高齢者の熱中症対策に必要なポイントは、部屋の温度と湿度を実際に測ること。前野医師も自宅で実践しているという。

前野孝治医師:
夏場は室内の温度・湿度を見られるようにしている。外の温度が高いと、エアコンの設定温度が28度でも部屋の温度は29度とか30度になるので、エアコンの設定を少し下げたりして調節している。

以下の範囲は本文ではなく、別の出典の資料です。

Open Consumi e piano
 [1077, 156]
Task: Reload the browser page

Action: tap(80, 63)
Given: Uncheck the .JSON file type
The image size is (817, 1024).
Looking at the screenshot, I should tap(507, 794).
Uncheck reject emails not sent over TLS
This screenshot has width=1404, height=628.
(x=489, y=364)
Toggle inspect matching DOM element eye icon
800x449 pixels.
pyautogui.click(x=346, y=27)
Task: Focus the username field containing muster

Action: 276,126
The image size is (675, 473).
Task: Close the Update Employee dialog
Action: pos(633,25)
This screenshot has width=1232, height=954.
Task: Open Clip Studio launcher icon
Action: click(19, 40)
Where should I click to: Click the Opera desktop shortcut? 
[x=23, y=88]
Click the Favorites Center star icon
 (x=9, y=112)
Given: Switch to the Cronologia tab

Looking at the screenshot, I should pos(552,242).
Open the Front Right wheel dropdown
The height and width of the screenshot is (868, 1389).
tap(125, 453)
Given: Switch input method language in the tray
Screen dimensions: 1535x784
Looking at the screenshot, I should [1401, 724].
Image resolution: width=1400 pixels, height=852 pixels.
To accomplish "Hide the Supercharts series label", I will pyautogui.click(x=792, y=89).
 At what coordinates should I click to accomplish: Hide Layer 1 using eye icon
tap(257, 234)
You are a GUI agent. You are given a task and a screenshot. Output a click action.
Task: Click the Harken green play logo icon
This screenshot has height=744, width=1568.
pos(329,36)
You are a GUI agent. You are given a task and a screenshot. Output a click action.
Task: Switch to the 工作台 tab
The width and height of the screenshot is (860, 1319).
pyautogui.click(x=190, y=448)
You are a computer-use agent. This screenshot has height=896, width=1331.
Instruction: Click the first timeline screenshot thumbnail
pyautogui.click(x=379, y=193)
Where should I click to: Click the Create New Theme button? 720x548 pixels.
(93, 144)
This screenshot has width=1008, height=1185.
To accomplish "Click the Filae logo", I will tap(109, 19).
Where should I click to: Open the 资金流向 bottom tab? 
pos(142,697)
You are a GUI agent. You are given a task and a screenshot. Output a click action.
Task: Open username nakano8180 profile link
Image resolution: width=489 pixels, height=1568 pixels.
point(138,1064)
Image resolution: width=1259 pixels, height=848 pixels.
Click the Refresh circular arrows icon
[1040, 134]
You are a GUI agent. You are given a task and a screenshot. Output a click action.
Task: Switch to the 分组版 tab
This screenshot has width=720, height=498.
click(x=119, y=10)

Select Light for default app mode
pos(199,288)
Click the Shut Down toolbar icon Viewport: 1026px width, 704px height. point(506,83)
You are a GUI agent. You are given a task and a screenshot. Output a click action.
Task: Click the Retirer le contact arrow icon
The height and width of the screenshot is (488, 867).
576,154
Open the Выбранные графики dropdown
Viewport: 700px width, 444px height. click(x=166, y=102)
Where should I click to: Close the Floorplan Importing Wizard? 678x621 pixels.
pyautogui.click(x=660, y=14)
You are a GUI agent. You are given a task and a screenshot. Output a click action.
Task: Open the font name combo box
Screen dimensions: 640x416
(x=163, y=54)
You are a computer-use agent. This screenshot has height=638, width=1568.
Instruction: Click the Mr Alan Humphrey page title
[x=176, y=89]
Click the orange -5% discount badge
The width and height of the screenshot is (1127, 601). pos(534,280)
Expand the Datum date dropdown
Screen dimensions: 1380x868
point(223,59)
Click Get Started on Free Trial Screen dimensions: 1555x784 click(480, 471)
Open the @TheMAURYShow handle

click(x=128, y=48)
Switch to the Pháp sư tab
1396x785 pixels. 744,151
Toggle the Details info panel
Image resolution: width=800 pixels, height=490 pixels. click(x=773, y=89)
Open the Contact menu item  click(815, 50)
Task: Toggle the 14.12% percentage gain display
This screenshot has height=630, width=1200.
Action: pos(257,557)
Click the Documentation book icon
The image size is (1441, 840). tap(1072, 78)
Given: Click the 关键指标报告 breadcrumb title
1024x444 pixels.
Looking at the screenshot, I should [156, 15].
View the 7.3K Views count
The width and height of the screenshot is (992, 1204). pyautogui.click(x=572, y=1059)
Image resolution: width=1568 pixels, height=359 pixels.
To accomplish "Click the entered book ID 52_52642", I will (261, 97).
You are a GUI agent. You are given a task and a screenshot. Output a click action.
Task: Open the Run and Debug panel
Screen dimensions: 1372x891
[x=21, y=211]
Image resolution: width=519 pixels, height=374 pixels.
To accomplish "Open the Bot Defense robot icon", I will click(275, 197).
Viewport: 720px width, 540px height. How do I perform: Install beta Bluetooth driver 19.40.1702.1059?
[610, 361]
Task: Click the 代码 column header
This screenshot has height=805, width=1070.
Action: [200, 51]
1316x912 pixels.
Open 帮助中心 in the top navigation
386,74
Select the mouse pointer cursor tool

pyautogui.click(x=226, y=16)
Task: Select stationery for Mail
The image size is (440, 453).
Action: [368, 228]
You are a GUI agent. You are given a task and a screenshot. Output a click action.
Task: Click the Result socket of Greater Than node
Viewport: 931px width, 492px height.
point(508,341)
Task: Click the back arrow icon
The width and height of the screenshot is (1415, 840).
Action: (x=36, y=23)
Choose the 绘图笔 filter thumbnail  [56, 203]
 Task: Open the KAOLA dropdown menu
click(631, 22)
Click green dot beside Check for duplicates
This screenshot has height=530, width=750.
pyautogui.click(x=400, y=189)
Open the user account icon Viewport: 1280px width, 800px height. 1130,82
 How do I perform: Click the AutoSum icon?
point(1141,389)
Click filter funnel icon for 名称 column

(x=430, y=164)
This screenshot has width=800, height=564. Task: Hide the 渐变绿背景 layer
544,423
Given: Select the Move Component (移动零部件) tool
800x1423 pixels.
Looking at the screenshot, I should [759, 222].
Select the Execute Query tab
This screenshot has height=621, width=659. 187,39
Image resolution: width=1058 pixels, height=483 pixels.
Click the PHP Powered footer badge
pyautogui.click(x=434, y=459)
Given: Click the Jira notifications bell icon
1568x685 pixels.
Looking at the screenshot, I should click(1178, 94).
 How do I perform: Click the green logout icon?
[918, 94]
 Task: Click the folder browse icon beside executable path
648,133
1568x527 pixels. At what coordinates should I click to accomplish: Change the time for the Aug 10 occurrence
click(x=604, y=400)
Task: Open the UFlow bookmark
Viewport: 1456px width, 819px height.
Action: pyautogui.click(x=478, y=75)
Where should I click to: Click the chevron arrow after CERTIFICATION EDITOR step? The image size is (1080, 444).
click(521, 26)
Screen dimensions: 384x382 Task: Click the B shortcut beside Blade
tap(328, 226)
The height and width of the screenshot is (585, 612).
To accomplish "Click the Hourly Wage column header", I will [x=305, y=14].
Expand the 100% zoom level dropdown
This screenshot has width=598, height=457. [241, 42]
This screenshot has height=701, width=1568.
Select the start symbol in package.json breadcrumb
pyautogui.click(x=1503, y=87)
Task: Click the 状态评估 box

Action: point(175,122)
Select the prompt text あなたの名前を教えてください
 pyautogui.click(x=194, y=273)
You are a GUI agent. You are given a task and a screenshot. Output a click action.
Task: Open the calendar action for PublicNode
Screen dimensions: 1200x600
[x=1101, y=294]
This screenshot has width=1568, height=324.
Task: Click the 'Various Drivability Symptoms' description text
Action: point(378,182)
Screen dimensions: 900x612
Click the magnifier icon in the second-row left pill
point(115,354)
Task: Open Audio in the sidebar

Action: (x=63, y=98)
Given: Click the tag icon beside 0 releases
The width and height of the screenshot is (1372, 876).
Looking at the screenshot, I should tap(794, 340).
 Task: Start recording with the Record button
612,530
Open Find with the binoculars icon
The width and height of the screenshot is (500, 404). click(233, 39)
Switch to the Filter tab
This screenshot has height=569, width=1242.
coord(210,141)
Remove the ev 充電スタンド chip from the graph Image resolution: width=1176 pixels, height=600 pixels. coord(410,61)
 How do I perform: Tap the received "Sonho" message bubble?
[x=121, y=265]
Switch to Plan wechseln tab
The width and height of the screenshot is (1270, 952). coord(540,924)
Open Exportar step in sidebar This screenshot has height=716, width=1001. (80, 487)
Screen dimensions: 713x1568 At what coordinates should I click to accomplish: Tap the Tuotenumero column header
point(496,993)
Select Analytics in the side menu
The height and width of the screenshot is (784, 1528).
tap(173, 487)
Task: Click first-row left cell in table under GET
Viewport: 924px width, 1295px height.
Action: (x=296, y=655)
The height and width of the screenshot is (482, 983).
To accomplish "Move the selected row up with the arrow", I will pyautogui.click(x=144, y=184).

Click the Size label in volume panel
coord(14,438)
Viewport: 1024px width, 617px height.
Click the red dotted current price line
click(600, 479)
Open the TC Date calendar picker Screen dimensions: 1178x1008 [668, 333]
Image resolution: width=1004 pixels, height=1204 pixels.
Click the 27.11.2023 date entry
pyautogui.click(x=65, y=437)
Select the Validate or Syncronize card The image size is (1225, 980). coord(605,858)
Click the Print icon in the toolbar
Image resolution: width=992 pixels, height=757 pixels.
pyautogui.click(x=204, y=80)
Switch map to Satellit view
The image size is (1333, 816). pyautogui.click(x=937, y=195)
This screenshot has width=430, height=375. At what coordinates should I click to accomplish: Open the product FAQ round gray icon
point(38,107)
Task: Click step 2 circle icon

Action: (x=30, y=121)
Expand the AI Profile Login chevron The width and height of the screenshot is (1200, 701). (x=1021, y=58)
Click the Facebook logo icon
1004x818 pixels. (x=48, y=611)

前野医師によると、室温28度・湿度50%を目安に実際の気温をモニターしながら、それぞれの体感に合わせて調節する。その際、エアコンの設定温度を上げすぎるのは危険なので、靴下や薄手の上着を着用するなどして調整するのがおすすめ。高齢者については体感に頼り過ぎないことも重要だという。
水分補給は時間を決めて
また、高齢者は“喉が渇いたな”と思った時には、かなり脱水症状になっている可能性があるので、喉が渇いてから飲むのではなく、時間を決めて必ず水分をとることが必要。
例えば、「2時間ごとに飲む」や「入浴前の前後に飲む」などタイミングを決めて水分補給をするのが望ましいという。

最後に前野医師は熱中症について「無理と無知で起こる」と強調し、普段からの啓発も大切だと話す。
前野孝治医師:
“自分だけは大丈夫”と自信満々の人が多いが、しっかりとした知識がないと、こまめに水分とるなどの行動につながらない。
室内でも熱中症になることを理解し、家族や友人同士で声を掛け合い、しっかりと予防する必要がある。